- Task
Word-for-word repetition of the records below is needed, but only from the line holding "This screenshot has" through the final line, with pictures excluded.

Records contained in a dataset
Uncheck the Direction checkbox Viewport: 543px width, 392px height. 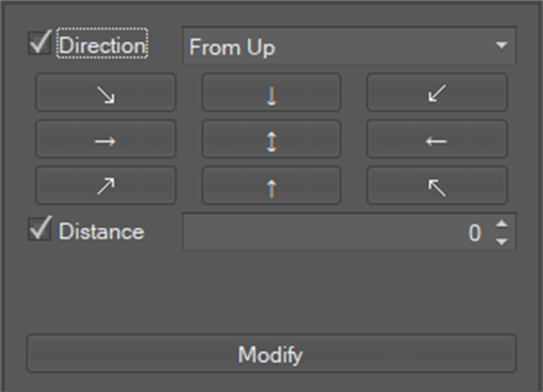click(39, 43)
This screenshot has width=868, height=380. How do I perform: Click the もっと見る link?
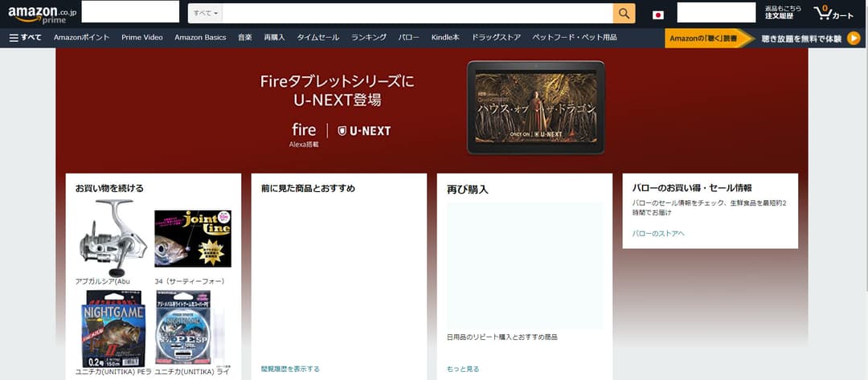pos(463,369)
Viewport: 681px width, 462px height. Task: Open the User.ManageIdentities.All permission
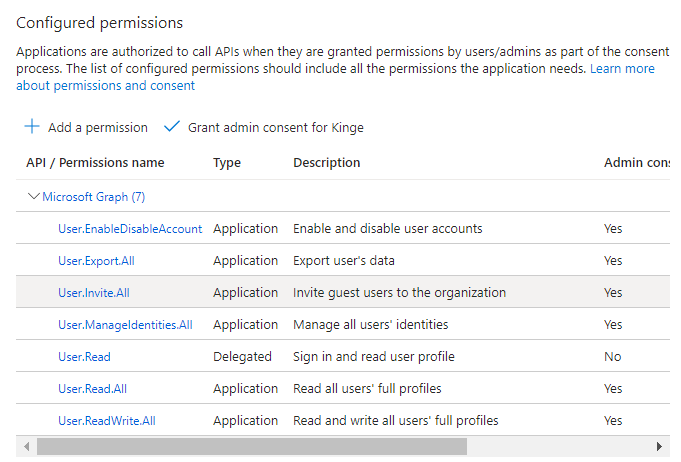tap(125, 325)
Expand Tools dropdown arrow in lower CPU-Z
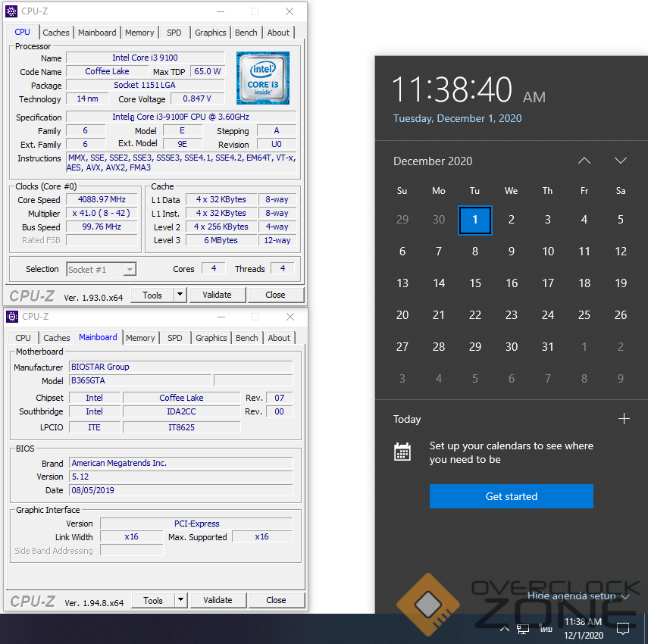 tap(180, 600)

- Your response
This screenshot has width=868, height=380. How do I perform: Click the もっと見る link?
pos(463,369)
Viewport: 681px width, 462px height. Task: Open the User.ManageIdentities.All permission
tap(125, 325)
Expand Tools dropdown arrow in lower CPU-Z
 tap(180, 600)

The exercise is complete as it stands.